House Democratic Caucus Chairman Hakeem Jeffries, D-N.Y., said he thinks every presidential candidate who has served in Congress has voted for an appropriations bill with the Hyde Amendment.
U.S. Sen Kamala Harris, D-Calif., contended that a vote for such spending bills is not a vote for the amendment itself.
"The Hyde Amendment is the law. And so it has been attached to other funding bills, and until we repeal it, which is what I am in favor of, it will be attached to federal government funding bills.

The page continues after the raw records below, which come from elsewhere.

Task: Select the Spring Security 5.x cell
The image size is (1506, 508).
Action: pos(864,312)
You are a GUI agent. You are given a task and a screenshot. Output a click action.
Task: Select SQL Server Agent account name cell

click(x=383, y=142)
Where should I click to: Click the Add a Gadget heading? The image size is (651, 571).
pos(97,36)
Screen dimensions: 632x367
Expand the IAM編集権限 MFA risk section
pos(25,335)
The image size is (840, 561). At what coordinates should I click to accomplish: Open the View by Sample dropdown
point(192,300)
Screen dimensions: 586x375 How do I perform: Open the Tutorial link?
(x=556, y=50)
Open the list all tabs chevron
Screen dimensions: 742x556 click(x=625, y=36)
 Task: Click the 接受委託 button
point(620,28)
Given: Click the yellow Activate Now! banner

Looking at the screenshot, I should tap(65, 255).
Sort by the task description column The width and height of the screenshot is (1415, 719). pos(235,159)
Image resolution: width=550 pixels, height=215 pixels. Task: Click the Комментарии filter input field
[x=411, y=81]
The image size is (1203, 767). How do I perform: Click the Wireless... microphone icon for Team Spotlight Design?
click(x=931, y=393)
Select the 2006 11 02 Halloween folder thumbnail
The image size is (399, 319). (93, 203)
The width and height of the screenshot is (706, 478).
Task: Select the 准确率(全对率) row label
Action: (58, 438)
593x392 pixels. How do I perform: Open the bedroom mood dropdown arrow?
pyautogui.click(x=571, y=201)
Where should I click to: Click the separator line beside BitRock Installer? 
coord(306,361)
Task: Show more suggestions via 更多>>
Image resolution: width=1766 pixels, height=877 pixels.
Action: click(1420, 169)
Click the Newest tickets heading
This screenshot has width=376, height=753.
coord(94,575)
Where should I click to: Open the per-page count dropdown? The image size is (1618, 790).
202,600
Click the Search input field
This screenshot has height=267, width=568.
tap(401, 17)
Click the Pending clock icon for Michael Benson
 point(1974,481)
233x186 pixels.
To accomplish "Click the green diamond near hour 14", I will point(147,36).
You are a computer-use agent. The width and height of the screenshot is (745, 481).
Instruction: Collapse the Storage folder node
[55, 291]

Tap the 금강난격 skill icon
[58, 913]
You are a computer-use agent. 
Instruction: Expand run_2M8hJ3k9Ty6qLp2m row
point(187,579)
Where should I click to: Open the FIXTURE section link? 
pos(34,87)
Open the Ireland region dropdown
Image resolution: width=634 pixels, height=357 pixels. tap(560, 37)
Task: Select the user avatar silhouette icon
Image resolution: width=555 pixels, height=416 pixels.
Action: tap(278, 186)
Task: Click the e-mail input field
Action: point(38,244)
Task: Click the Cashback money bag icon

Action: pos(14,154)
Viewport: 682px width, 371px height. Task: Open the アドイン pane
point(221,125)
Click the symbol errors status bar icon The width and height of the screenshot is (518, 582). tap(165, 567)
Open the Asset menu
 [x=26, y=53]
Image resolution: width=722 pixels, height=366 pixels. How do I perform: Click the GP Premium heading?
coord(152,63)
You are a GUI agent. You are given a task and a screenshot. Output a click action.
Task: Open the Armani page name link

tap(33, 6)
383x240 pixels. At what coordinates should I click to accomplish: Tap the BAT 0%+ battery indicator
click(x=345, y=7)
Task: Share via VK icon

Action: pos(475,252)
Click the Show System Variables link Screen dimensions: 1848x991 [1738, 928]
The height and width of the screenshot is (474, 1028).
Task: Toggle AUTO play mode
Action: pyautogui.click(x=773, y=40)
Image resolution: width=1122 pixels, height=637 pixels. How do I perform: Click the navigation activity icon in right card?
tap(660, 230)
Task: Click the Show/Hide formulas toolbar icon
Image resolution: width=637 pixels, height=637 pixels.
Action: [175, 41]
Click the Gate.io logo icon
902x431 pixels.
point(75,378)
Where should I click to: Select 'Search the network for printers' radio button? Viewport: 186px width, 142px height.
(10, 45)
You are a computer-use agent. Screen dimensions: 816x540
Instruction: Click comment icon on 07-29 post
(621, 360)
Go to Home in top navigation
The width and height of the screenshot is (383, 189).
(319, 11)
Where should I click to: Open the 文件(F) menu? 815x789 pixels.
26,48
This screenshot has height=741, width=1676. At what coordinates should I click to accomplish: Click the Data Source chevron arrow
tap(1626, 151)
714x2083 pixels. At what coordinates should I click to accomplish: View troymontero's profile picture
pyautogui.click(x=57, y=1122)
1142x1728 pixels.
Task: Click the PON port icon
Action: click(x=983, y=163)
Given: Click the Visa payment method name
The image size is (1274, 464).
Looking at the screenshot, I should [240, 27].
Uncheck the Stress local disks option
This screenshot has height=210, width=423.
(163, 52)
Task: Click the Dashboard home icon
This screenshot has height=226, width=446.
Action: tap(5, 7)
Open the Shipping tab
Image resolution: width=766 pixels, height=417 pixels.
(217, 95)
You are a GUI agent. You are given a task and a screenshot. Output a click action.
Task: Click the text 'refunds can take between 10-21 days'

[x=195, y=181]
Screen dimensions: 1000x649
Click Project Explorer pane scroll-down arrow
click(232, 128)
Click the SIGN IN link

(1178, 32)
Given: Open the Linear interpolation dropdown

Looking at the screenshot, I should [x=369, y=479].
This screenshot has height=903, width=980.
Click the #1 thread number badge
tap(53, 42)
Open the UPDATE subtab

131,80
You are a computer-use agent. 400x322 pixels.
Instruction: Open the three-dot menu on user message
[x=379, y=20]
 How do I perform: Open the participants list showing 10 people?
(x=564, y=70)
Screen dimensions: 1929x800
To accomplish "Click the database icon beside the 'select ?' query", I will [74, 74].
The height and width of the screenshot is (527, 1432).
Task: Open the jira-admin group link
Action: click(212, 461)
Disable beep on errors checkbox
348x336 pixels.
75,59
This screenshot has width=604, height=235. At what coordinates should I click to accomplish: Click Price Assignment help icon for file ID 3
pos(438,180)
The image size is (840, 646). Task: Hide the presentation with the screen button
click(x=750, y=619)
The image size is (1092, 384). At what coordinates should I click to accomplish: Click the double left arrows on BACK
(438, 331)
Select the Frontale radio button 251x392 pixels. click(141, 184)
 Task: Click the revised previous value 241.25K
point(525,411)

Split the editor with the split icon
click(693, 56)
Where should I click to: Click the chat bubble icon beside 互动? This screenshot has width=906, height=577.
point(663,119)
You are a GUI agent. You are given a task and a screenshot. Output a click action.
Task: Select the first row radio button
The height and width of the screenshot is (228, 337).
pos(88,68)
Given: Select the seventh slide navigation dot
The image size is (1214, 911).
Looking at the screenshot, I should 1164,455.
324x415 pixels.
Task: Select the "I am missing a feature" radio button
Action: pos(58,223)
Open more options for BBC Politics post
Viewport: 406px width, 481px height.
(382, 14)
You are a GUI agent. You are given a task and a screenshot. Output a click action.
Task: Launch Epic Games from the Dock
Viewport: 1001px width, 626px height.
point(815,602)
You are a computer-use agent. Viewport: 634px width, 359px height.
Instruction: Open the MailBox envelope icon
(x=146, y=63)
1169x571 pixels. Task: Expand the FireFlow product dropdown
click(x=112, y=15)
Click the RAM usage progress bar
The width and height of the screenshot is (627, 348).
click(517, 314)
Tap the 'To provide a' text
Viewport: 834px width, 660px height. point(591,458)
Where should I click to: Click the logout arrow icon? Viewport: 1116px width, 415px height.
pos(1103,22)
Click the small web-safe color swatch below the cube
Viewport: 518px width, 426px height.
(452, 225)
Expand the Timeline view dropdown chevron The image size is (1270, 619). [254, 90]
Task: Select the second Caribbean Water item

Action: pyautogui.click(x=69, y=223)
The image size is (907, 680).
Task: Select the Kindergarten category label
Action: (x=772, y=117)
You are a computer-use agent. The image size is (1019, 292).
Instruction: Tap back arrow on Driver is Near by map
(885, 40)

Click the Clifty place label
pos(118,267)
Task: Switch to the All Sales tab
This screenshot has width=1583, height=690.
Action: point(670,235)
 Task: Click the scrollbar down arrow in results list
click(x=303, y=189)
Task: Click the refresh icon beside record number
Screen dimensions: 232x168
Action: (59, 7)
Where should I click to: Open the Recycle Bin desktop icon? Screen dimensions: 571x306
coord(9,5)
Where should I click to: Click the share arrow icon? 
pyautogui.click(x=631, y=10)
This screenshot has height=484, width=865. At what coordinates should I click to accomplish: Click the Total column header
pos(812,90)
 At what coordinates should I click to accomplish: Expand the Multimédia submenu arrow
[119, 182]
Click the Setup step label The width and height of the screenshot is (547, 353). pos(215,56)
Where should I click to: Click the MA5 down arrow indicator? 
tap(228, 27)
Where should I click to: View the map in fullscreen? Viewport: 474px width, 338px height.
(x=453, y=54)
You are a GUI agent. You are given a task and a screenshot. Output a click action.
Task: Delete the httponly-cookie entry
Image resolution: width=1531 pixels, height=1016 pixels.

That's the problem with the Hyde Amendment," Harris told The NPR Politics Podcast.
A bill that included a provision to make the amendment permanent, the No Taxpayer Funding for Abortion Act, failed to gain the 60 votes needed to win a procedural vote in the Senate in January 2019. In that vote 48 senators, including two Democrats, voted for cloture while 47 senators, including two Republicans, voted against it.
Nationally, more than half of Americans say they do not support federal funding of abortions.
While three out of four women who undergo abortions are living in poverty, the Hyde Amendment is actually far less popular among low-income voters. A September 2016 poll of likely voters conducted for Politico and the Harvard T.H. Chan School of Public Health found that only 24 percent of people making under $25,000 a year said they were in favor of the public funding of abortion services, compared to 45 percent of people making over $75,000.
Overall, 58 percent of likely voters opposed public funding for abortion, with only 36 percent voicing support, the 2016 poll said. A February 2019 Marist poll reported that 54 percent of all American adults opposed any taxpayer funding of abortion, while only 39 percent did not.
Presidential incumbent Donald Trump had voiced strong support for legal abortion in the years before he ran for president, but professed a change of view. He took on several prominent pro-life advisers and now has strong backing from many Republican and Republican-leaning pro-life advocates.
The Susan B. Anthony List, whose president Marjorie Dannenfelser headed his campaign's pro-life advisory committee, claimed that Trump has delivered "pro-life wins," such as his appointment of federal judges believed to be sceptical of pro-abortion rights jurisprudence and his approval of measures that help defund abortion providers like Planned Parenthood.